Your task — Because the listing below is to be kept intact, restate all of it word for word.

Listed entries —
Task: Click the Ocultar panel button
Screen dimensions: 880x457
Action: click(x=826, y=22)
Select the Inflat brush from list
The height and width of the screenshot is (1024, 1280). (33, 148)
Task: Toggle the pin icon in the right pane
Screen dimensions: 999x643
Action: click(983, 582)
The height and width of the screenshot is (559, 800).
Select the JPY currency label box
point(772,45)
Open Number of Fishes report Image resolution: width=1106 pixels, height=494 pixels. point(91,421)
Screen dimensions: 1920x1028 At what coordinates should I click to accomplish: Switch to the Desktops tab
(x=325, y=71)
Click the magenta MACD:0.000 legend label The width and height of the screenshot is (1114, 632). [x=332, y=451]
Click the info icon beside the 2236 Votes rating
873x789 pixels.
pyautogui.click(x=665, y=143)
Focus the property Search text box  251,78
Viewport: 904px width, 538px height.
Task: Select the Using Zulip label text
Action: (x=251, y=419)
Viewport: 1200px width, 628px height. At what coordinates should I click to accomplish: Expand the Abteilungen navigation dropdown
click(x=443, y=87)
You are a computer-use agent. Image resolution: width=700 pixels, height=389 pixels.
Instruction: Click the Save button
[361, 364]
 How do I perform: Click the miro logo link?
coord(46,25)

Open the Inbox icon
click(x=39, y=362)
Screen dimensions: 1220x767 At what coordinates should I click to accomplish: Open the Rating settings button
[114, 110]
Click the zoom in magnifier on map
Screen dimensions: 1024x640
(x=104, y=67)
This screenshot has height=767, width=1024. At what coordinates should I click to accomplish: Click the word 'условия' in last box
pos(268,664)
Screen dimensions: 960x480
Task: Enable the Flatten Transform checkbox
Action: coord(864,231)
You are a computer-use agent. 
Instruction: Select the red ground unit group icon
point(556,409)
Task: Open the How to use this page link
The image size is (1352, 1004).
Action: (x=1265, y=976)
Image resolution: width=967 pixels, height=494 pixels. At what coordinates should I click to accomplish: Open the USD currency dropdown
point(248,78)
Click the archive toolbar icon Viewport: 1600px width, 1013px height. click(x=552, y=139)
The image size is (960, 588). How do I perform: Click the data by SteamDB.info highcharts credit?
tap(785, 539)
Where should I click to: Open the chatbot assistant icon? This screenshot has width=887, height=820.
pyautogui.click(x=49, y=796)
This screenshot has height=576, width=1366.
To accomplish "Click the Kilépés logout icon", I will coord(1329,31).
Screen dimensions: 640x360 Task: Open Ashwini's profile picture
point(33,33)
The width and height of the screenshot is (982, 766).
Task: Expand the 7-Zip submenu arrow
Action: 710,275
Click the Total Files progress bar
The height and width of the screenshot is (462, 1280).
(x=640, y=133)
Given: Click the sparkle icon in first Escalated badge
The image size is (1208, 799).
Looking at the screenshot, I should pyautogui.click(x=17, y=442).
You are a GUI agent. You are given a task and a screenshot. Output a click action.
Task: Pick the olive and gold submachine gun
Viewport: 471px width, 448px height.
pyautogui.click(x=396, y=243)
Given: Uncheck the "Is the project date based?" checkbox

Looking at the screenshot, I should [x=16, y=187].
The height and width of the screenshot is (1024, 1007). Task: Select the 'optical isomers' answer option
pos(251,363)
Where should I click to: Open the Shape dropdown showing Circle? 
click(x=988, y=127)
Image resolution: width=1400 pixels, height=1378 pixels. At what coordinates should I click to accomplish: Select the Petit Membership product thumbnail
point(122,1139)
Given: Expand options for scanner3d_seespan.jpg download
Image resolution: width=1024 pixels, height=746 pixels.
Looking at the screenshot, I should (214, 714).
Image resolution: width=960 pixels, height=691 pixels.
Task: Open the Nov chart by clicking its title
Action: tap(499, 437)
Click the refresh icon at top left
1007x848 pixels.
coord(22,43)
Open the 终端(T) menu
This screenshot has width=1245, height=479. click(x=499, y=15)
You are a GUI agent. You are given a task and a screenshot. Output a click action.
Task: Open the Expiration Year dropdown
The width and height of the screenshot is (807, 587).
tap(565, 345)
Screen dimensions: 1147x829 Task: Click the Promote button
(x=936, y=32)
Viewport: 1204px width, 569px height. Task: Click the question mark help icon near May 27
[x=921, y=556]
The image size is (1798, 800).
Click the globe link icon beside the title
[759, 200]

Output of the exercise —
Task: Click the Ocultar panel button
Screen dimensions: 880x457
Action: click(x=826, y=22)
Select the Inflat brush from list
The height and width of the screenshot is (1024, 1280). (33, 148)
Task: Toggle the pin icon in the right pane
Screen dimensions: 999x643
Action: click(983, 582)
The height and width of the screenshot is (559, 800).
Select the JPY currency label box
point(772,45)
Open Number of Fishes report Image resolution: width=1106 pixels, height=494 pixels. point(91,421)
Screen dimensions: 1920x1028 At what coordinates should I click to accomplish: Switch to the Desktops tab
(x=325, y=71)
Click the magenta MACD:0.000 legend label The width and height of the screenshot is (1114, 632). [x=332, y=451]
Click the info icon beside the 2236 Votes rating
873x789 pixels.
pyautogui.click(x=665, y=143)
Focus the property Search text box  251,78
Viewport: 904px width, 538px height.
Task: Select the Using Zulip label text
Action: (x=251, y=419)
Viewport: 1200px width, 628px height. At what coordinates should I click to accomplish: Expand the Abteilungen navigation dropdown
click(x=443, y=87)
You are a computer-use agent. Image resolution: width=700 pixels, height=389 pixels.
Instruction: Click the Save button
[361, 364]
 How do I perform: Click the miro logo link?
coord(46,25)

Open the Inbox icon
click(x=39, y=362)
Screen dimensions: 1220x767 At what coordinates should I click to accomplish: Open the Rating settings button
[114, 110]
Click the zoom in magnifier on map
Screen dimensions: 1024x640
(x=104, y=67)
This screenshot has height=767, width=1024. At what coordinates should I click to accomplish: Click the word 'условия' in last box
pos(268,664)
Screen dimensions: 960x480
Task: Enable the Flatten Transform checkbox
Action: coord(864,231)
You are a computer-use agent. 
Instruction: Select the red ground unit group icon
point(556,409)
Task: Open the How to use this page link
The image size is (1352, 1004).
Action: (x=1265, y=976)
Image resolution: width=967 pixels, height=494 pixels. At what coordinates should I click to accomplish: Open the USD currency dropdown
point(248,78)
Click the archive toolbar icon Viewport: 1600px width, 1013px height. click(x=552, y=139)
The image size is (960, 588). How do I perform: Click the data by SteamDB.info highcharts credit?
tap(785, 539)
Where should I click to: Open the chatbot assistant icon? This screenshot has width=887, height=820.
pyautogui.click(x=49, y=796)
This screenshot has height=576, width=1366.
To accomplish "Click the Kilépés logout icon", I will coord(1329,31).
Screen dimensions: 640x360 Task: Open Ashwini's profile picture
point(33,33)
The width and height of the screenshot is (982, 766).
Task: Expand the 7-Zip submenu arrow
Action: 710,275
Click the Total Files progress bar
The height and width of the screenshot is (462, 1280).
(x=640, y=133)
Given: Click the sparkle icon in first Escalated badge
The image size is (1208, 799).
Looking at the screenshot, I should pyautogui.click(x=17, y=442).
You are a GUI agent. You are given a task and a screenshot. Output a click action.
Task: Pick the olive and gold submachine gun
Viewport: 471px width, 448px height.
pyautogui.click(x=396, y=243)
Given: Uncheck the "Is the project date based?" checkbox

Looking at the screenshot, I should [x=16, y=187].
The height and width of the screenshot is (1024, 1007). Task: Select the 'optical isomers' answer option
pos(251,363)
Where should I click to: Open the Shape dropdown showing Circle? 
click(x=988, y=127)
Image resolution: width=1400 pixels, height=1378 pixels. At what coordinates should I click to accomplish: Select the Petit Membership product thumbnail
point(122,1139)
Given: Expand options for scanner3d_seespan.jpg download
Image resolution: width=1024 pixels, height=746 pixels.
Looking at the screenshot, I should (214, 714).
Image resolution: width=960 pixels, height=691 pixels.
Task: Open the Nov chart by clicking its title
Action: tap(499, 437)
Click the refresh icon at top left
1007x848 pixels.
coord(22,43)
Open the 终端(T) menu
This screenshot has width=1245, height=479. click(x=499, y=15)
You are a GUI agent. You are given a task and a screenshot. Output a click action.
Task: Open the Expiration Year dropdown
The width and height of the screenshot is (807, 587).
tap(565, 345)
Screen dimensions: 1147x829 Task: Click the Promote button
(x=936, y=32)
Viewport: 1204px width, 569px height. Task: Click the question mark help icon near May 27
[x=921, y=556]
The image size is (1798, 800).
Click the globe link icon beside the title
[759, 200]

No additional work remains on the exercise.